BEGIN
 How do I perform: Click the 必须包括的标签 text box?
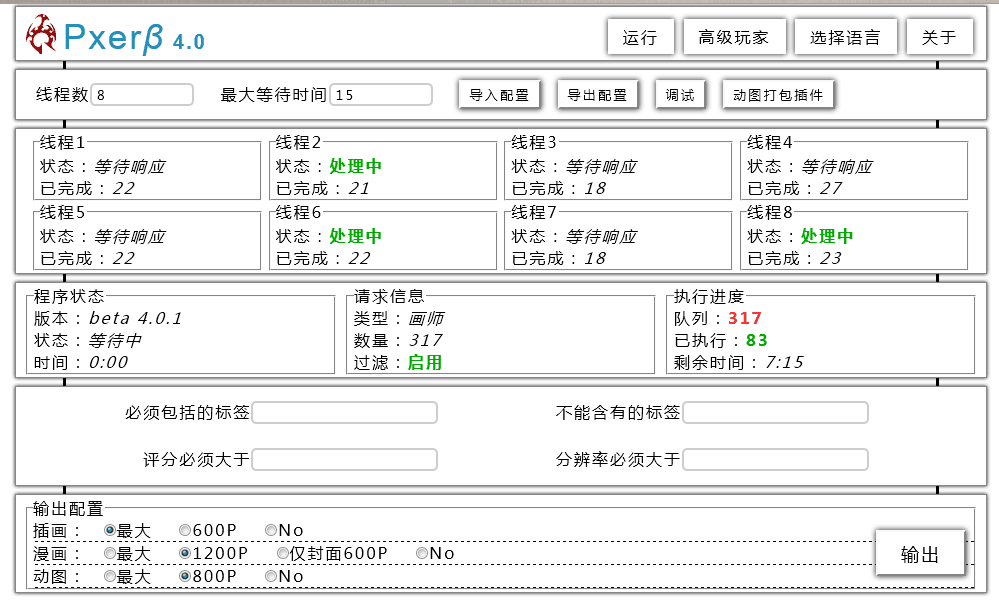coord(345,413)
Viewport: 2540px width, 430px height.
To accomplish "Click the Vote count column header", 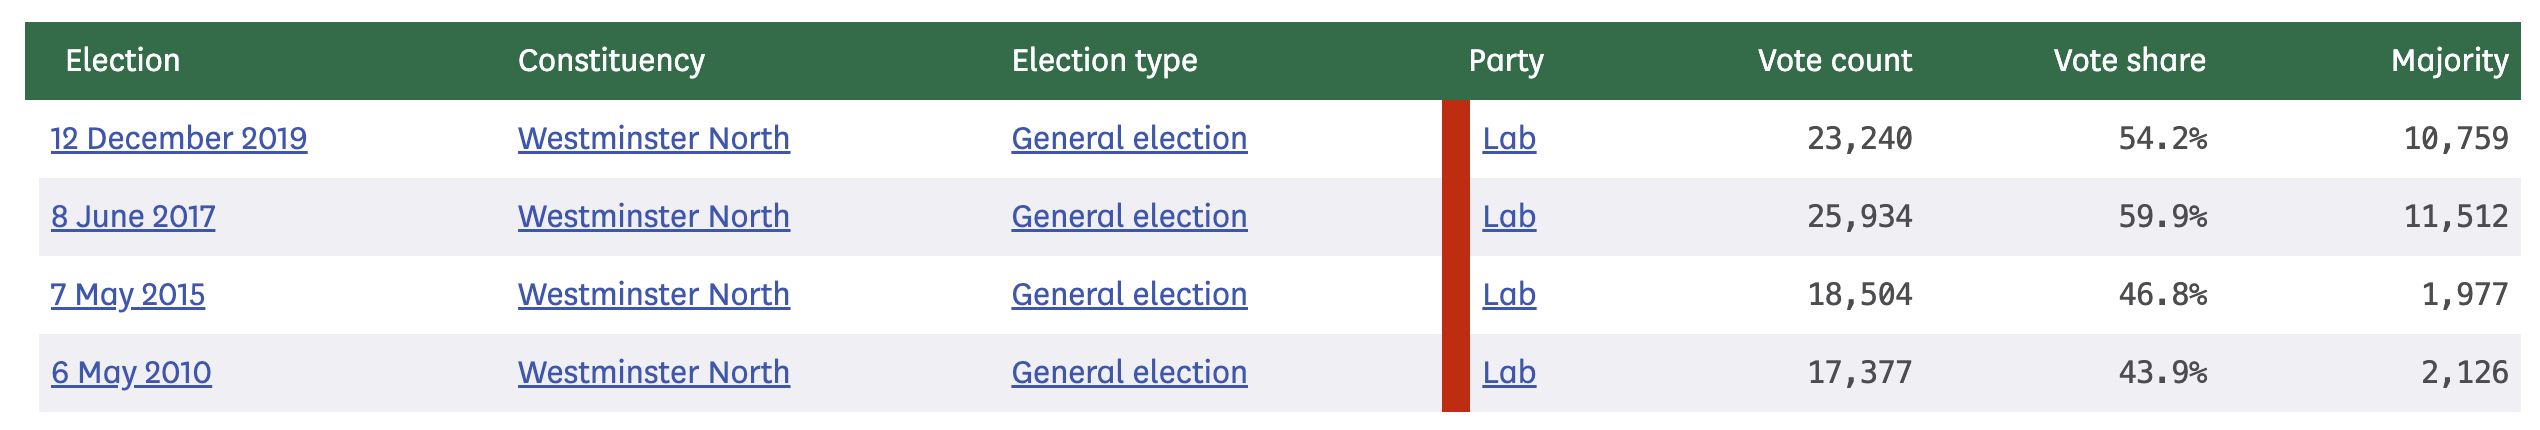I will click(1834, 61).
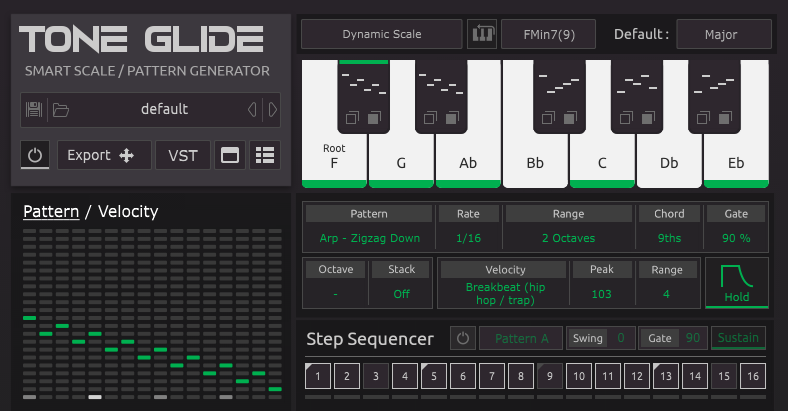
Task: Go to previous preset with left arrow
Action: (x=251, y=110)
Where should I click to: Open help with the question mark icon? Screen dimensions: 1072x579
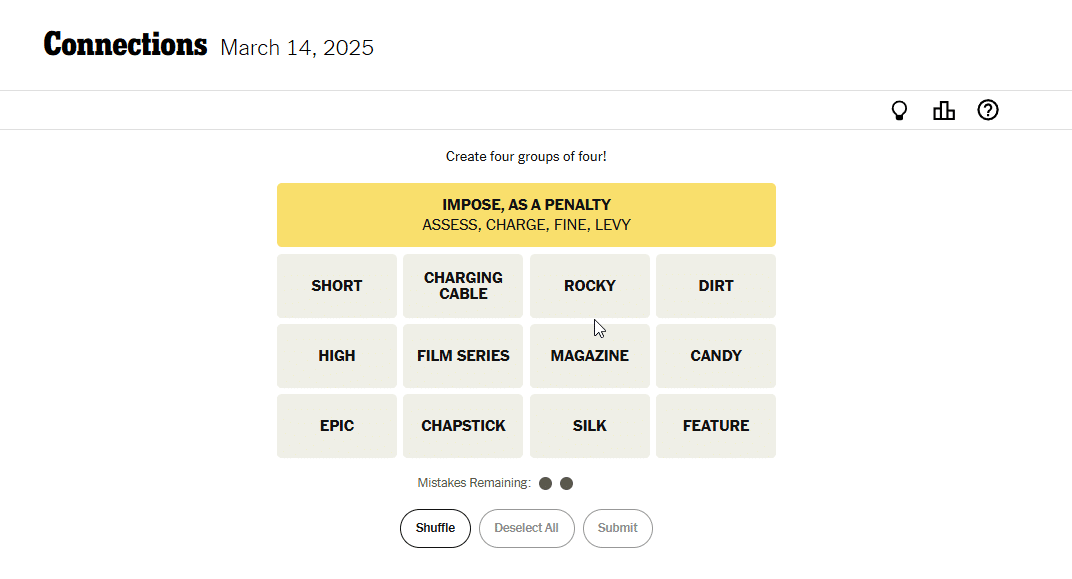click(x=988, y=110)
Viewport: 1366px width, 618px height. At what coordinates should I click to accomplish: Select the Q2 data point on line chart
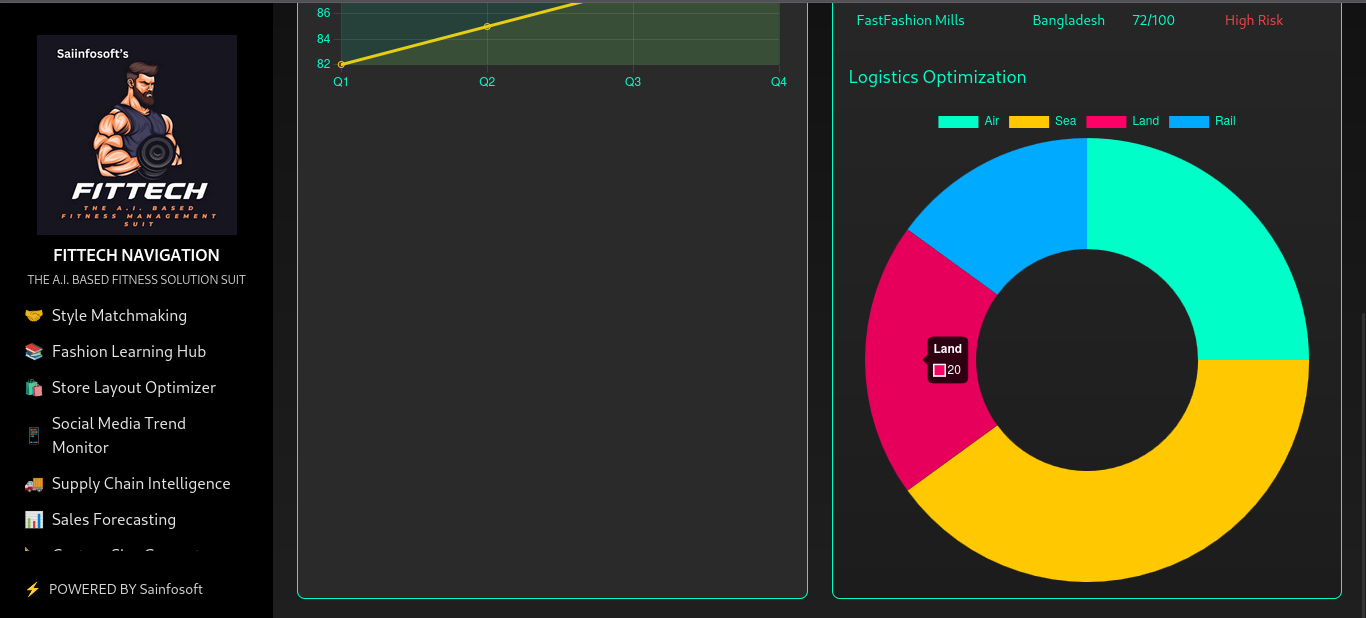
END
Only lines containing the string "height" are needed. Pull each of them out of the records above.

Viewport: 2540px width, 430px height.
Viewport: 1366px width, 618px height. At what coordinates should I click to accomplish: Select the Q2 data point on line chart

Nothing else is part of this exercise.